Indyk, currently the head of foreign policy at the Brookings Institution, is a veteran of Middle East diplomacy and was named by several US media outlets as Kerry's choice to head the American team.

Indyk was assistant secretary of state for Near Eastern affairs under then president Bill Clinton and served as ambassador to Israel from 1995 to 1997.

He then again served as ambassador to Israel from 2000 to 2001. Indyk was born in London, but emigrated to Australia as a child. He became a US citizen in 1993.

"Obviously he's a very well-respected professional with a great deal of experience and background," Psaki said when asked about Indyk's qualifications.

"But I don't have any other updates on the personnel process," she added.

Comments
  • Ernest Dicker - 2013-07-23 10:30

    Kerry should stop wasting time and money...Israel belongs to the Jews!

      Jason Jaded - 2013-07-23 16:53

      Really? Last time i checked, Israel was a democracy. And in a democracy the State belongs to its citizens, regardless of race, colour or religious affiliation. Of the people who gave you so many thumbs up (37 at the last count), I would ask them this simple question: Is Israel a.) a Jewish State? Or is it b.) a State for the Jewish people? The answer to this question is key to the future of Israel and Occupied Palestine, as the Nationalist and Zionist mentality that you and others seem to hold in such high esteem, that Israel is not merely a State for the Jewish people, but exclusively a Jewish State, has nothing but pain and suffering to offer the people of Israel and the region at large. The demographic shift occurring in Israel, means that within ten years the non-Jewish population will outstrip the Jewish population by enough to take secular control of the Knesset, leaving the current regime with the exact same question above. Enforcing a Jewish State would make the State of Israel no better than its old allies in Apartheid South Africa, its most fierce detractors in Iran, and most ironically, the Jewish people's worst nightmare, Nazi Germany. Neither of which we would like to see. Regardless, Israel will soon enough cease to be a Jewish State, but it can still remain a State for the Jewish people. The Ultra-Nationalist Knesset, however, are gambling big and both options are now at risk. Best of luck to them negotiating then...

      Cameron Renovatio Hart - 2013-07-24 13:50

      @Jason, yea not to mention the 50 or so Islamic countries who with their Apartheid laws of forcing every non muslim to live according to Sharia law by some degree. As opposed to Israels religious freedom. But then again i dont want to be called Islamophobic for pointed out the 50 or so examples, as opposed to pointing out the only Jewish state in the world which hippy activists and radicals seem to be pissed off about that it exists.

      Jason Jaded - 2013-07-24 16:40

      @ Cameron, yet that is EXACTLY my point!
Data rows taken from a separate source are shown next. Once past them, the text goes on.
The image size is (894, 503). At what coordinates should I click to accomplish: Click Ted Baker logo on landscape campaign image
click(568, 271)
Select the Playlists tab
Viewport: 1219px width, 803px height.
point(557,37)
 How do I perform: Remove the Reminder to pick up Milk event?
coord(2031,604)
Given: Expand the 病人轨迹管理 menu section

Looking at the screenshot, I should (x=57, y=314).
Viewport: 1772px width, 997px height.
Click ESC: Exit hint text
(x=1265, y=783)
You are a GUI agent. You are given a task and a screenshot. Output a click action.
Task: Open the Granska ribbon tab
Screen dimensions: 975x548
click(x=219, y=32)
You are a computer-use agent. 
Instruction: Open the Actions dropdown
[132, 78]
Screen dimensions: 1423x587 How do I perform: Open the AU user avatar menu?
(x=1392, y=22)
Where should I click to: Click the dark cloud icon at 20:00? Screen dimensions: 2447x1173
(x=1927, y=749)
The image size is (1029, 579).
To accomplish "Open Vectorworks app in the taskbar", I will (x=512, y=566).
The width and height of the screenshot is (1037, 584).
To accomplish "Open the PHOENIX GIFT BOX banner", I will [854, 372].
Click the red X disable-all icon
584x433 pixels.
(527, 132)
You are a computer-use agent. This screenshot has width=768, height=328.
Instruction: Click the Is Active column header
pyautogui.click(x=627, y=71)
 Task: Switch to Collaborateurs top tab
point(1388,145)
You obviously missed every second word in my post. As I pointed out in my second-to-last paragraph... Nationalist and Zionist Israeli's desire to pursue a theocratic state rather than a secular state with no theocratic prejudices or preferences, makes them no better than the Iranian nationalists or ANY state that declares itself to be of any singular religion, rather than a state of and for the people. Had @Ernest said "So-and-so should stop wasting time and money... Apartheid South Africa belongs to the Christian!" or "So-and-so should stop wasting time and money... Egypt belongs to the Muslims!", I would have responded the exact same way. It's a stupid statement and one exposes the whole issue of indoctrinated entitlement at a State level through religious affiliation and ultra-nationalist sentiment. You, on the other hand, not only appear to agree with this sentiment, but in fact go a step further with the even more fascist mentality of: "No fair! All these other crazy theocratic extremist rogue states are allowed to kill thousands and oppress millions of people, so why can't the Jews?" REALLY? That's your argument? That's like saying, "Well, Nazi Germany killed and oppressed millions, Apartheid South Africa killed and oppressed its ethnic majority, Rwanda killed and maimed its people, Iran are oppressing its secular population through Sharia law... so it MUST be okay to do the same." You sir, are a genius!